How do you know that?
"A source with knowledge of the effort said a database change could give Salesforce flexible technology that could be more easily used across many data centers."
I though Oracle did pretty much everything, but cost a fortune.
(Salesforce Multitenant Architecture: How We Do the Magic We Do)
Are there serious issues with this approach I am not aware of?
Our conclusion was that the only way to get the required level of management per tenant, and to support truly massive number of tenants, was to use an inprocess database over https ie SQLite and Apache. But, SQLite has an image problem, it's everywhere, and nowhere. It's built with some fundamentally different decisions than other databases, and isn't traditionally used for web applications.
So that's the course we took, links in my profile for more info.
Why not, but you introduced a whole bunch of new issues. SQLite only supports a single writer at a time. This is a problem if you have a lot of users on the same tenant. This is also a problem when you need to create an index, for example, which is not a background operation.
We had to write a custom backup script to handle individual backups, taking advantage of the knowledge of our own database architecture (basically: we don't have to read the schema list and figure out relationships between them because we already know that).

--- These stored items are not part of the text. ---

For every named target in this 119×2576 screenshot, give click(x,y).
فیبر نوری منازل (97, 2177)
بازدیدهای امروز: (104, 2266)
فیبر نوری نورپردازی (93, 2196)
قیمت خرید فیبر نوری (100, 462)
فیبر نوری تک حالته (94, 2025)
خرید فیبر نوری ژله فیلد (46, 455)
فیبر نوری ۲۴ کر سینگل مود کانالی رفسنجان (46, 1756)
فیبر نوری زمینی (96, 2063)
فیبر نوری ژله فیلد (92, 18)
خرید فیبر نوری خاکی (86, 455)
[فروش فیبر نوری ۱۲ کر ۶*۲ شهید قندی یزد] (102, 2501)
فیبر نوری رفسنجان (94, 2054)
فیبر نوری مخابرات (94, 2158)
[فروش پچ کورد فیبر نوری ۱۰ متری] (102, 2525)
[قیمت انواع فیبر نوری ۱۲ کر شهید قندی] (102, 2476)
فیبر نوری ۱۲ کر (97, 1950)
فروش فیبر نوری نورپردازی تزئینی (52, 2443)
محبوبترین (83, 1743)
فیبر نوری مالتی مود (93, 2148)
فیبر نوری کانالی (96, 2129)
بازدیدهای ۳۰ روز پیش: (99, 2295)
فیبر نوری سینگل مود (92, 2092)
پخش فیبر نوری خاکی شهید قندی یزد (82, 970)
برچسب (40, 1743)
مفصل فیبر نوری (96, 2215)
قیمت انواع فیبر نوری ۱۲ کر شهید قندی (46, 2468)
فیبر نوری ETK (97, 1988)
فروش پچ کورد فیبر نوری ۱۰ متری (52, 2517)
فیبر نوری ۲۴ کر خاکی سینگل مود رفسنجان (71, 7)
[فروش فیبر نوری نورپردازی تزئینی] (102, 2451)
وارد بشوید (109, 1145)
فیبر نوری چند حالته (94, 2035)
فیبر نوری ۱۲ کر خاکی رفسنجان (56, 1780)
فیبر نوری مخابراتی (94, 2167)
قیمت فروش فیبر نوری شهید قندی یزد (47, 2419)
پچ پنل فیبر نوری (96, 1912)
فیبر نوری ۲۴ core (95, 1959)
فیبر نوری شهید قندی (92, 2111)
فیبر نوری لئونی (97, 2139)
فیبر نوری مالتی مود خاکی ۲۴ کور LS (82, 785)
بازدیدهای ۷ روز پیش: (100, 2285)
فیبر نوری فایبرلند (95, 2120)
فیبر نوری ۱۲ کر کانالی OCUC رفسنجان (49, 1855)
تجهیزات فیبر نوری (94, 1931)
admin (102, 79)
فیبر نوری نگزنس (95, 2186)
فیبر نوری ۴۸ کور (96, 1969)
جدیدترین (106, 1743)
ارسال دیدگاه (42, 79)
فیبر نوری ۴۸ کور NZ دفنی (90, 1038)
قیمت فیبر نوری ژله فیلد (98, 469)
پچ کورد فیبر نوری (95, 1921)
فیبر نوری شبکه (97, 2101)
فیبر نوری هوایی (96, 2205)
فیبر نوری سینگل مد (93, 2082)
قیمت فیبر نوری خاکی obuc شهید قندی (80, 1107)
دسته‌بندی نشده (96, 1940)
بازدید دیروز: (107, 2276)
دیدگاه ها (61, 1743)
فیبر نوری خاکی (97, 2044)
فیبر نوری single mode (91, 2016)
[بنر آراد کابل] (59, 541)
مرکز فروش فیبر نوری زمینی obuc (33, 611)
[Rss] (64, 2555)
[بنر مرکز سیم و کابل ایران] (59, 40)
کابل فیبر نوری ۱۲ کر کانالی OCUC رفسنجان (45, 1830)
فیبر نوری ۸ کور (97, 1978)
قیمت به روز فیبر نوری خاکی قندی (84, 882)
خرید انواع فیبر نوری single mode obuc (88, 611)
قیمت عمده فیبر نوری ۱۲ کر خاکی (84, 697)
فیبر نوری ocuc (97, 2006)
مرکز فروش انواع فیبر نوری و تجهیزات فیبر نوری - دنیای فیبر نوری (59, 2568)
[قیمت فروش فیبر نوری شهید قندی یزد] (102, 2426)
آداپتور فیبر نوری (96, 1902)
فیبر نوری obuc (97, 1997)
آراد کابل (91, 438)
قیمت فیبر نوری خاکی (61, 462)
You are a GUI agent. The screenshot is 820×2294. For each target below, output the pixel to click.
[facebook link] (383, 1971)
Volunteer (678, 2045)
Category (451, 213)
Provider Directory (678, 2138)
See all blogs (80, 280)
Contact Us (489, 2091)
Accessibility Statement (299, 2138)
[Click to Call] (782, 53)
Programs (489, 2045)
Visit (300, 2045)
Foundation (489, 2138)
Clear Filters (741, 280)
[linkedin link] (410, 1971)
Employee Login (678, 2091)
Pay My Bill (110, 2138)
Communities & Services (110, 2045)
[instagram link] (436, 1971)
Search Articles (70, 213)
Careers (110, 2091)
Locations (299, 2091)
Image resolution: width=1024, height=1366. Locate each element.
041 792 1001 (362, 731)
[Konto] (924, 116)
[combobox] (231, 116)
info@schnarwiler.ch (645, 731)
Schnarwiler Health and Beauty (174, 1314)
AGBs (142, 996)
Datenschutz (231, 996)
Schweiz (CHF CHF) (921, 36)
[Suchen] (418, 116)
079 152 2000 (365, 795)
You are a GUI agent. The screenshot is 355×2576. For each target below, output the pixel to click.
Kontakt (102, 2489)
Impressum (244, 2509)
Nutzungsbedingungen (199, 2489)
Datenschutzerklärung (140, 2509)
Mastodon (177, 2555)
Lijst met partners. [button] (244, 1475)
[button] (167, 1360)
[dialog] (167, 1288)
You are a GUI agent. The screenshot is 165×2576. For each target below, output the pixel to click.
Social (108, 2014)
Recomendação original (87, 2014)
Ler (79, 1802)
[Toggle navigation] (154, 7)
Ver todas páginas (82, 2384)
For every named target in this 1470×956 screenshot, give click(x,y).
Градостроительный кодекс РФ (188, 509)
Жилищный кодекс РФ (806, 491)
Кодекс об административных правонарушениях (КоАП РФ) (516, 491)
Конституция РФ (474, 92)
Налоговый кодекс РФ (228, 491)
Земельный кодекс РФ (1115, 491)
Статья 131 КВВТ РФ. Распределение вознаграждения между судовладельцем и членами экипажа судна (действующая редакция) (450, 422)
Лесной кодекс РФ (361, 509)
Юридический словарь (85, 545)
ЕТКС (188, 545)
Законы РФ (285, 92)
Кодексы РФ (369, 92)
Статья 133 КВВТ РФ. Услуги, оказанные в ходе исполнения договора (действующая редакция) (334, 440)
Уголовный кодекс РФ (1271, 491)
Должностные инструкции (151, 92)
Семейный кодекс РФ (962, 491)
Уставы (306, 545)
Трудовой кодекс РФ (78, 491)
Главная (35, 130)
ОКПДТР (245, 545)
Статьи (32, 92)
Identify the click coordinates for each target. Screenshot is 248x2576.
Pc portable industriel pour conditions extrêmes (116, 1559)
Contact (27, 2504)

If you read pgdump's source code, when doing the actual backup it uses postgres COPY command, so it was easy enough to write our custom exporter.
We are a b2b product and we've picked up customers around the world. Now it seems like it might make sense to shard geographically. Is that common?
You run into corner cases when a customer wants to operate into two distinct geographical areas, so basically you may have to maintain a central repository of tenants and, ultimately, under the hood, your tenant primary keys are not handled via local sequences.
You see I originally thought I was building a SaaS service, but it's actually turned out that my customers needed a two-sided network. A per-tenant schema would've been an painful impediment to making that paradigm shift.
You can get away without using NoSQL but you probably would end up spending time and money maintaining several DB clusters, migrations, handling replication lags etc.
While ACID is an important and nice set of properties of RDBMS's, its not the only reason to choose them; its a lot more adaptable to changing query patterns and needs than less-structured document-oriented datastores. There are sometimes performance and other reasons to choose some non-relational datastore for a particular load, but "don't need ACID guarantees" is, itself, an insufficient reason for abandoning the RDBMS model for NoSQL (don't need ACID guarantees, of course, is a necessary condition to selecting a non-ACID store, but not sufficient to choose one.)
And use Postgres:-)
Seems a nice article but I kind of assume that to be basic knowledge amount DBAs ?
But unless you have few small expensive clients then I cannot see much value in multi-tenanting via schema or database. It's hard enough keeping that in mind when using Dev/UAT/prod schemas !
Or do you keep the actual PK on the adgroup table the traditional key (ie "adgroupid") then you just also throw customerid on adgroup (even though you will never join adgroup directly to customer) so you can shard each table by customerid?
What is the advantage of using a composite PK instead of the traditional PK so long as all ancestral ids are also stored on the table (so sharding is collocated correctly).
The motivation for that is enforcing uniqueness. When the primary key (PK) contains the sharding key, the database can easily push down the PK constraint to the related shard and enforce the PK's uniqueness.